Your assignment: Restate every record that follows, keeping it exact.

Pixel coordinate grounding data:
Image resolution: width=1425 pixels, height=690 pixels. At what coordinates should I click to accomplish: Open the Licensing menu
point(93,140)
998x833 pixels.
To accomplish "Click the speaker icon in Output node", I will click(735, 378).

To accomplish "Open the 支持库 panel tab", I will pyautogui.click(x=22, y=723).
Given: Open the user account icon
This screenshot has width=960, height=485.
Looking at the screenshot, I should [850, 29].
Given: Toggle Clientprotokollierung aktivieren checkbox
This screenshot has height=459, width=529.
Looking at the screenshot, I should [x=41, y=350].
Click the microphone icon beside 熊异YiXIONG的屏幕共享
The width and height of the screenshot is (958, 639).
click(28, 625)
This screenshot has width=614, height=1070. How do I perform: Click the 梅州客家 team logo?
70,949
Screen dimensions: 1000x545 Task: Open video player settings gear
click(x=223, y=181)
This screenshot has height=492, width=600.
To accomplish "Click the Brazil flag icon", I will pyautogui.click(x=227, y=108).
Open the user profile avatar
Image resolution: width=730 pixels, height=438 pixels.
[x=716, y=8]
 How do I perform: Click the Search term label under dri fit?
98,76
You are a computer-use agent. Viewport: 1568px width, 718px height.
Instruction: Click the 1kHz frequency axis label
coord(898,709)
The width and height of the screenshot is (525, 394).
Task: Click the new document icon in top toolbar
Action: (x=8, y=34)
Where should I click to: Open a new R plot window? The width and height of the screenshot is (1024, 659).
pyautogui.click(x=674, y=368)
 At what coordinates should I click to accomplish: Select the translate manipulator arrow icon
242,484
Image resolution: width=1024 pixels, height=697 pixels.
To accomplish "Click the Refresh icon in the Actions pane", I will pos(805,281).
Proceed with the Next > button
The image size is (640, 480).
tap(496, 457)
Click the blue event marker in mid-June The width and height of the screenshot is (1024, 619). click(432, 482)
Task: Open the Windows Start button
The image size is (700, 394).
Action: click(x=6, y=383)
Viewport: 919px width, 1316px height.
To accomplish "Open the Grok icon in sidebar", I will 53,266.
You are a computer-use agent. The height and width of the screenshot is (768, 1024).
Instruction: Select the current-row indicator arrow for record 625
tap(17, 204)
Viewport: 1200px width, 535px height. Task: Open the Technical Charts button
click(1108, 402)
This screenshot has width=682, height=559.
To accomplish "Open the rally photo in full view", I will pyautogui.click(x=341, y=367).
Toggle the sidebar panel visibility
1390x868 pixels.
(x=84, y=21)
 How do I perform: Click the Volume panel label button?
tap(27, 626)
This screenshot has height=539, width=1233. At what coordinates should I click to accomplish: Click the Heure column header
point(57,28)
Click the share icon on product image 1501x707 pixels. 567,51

Expected answer:
Image resolution: width=1425 pixels, height=690 pixels. At what coordinates should I click to accomplish: Open the Licensing menu
point(93,140)
998x833 pixels.
To accomplish "Click the speaker icon in Output node", I will click(735, 378).

To accomplish "Open the 支持库 panel tab", I will pyautogui.click(x=22, y=723).
Given: Open the user account icon
This screenshot has width=960, height=485.
Looking at the screenshot, I should [850, 29].
Given: Toggle Clientprotokollierung aktivieren checkbox
This screenshot has height=459, width=529.
Looking at the screenshot, I should [x=41, y=350].
Click the microphone icon beside 熊异YiXIONG的屏幕共享
The width and height of the screenshot is (958, 639).
click(28, 625)
This screenshot has width=614, height=1070. How do I perform: Click the 梅州客家 team logo?
70,949
Screen dimensions: 1000x545 Task: Open video player settings gear
click(x=223, y=181)
This screenshot has height=492, width=600.
To accomplish "Click the Brazil flag icon", I will pyautogui.click(x=227, y=108).
Open the user profile avatar
Image resolution: width=730 pixels, height=438 pixels.
[x=716, y=8]
 How do I perform: Click the Search term label under dri fit?
98,76
You are a computer-use agent. Viewport: 1568px width, 718px height.
Instruction: Click the 1kHz frequency axis label
coord(898,709)
The width and height of the screenshot is (525, 394).
Task: Click the new document icon in top toolbar
Action: (x=8, y=34)
Where should I click to: Open a new R plot window? The width and height of the screenshot is (1024, 659).
pyautogui.click(x=674, y=368)
 At what coordinates should I click to accomplish: Select the translate manipulator arrow icon
242,484
Image resolution: width=1024 pixels, height=697 pixels.
To accomplish "Click the Refresh icon in the Actions pane", I will pos(805,281).
Proceed with the Next > button
The image size is (640, 480).
tap(496, 457)
Click the blue event marker in mid-June The width and height of the screenshot is (1024, 619). click(432, 482)
Task: Open the Windows Start button
The image size is (700, 394).
Action: click(x=6, y=383)
Viewport: 919px width, 1316px height.
To accomplish "Open the Grok icon in sidebar", I will 53,266.
You are a computer-use agent. The height and width of the screenshot is (768, 1024).
Instruction: Select the current-row indicator arrow for record 625
tap(17, 204)
Viewport: 1200px width, 535px height. Task: Open the Technical Charts button
click(1108, 402)
This screenshot has width=682, height=559.
To accomplish "Open the rally photo in full view", I will pyautogui.click(x=341, y=367).
Toggle the sidebar panel visibility
1390x868 pixels.
(x=84, y=21)
 How do I perform: Click the Volume panel label button?
tap(27, 626)
This screenshot has height=539, width=1233. At what coordinates should I click to accomplish: Click the Heure column header
point(57,28)
Click the share icon on product image 1501x707 pixels. 567,51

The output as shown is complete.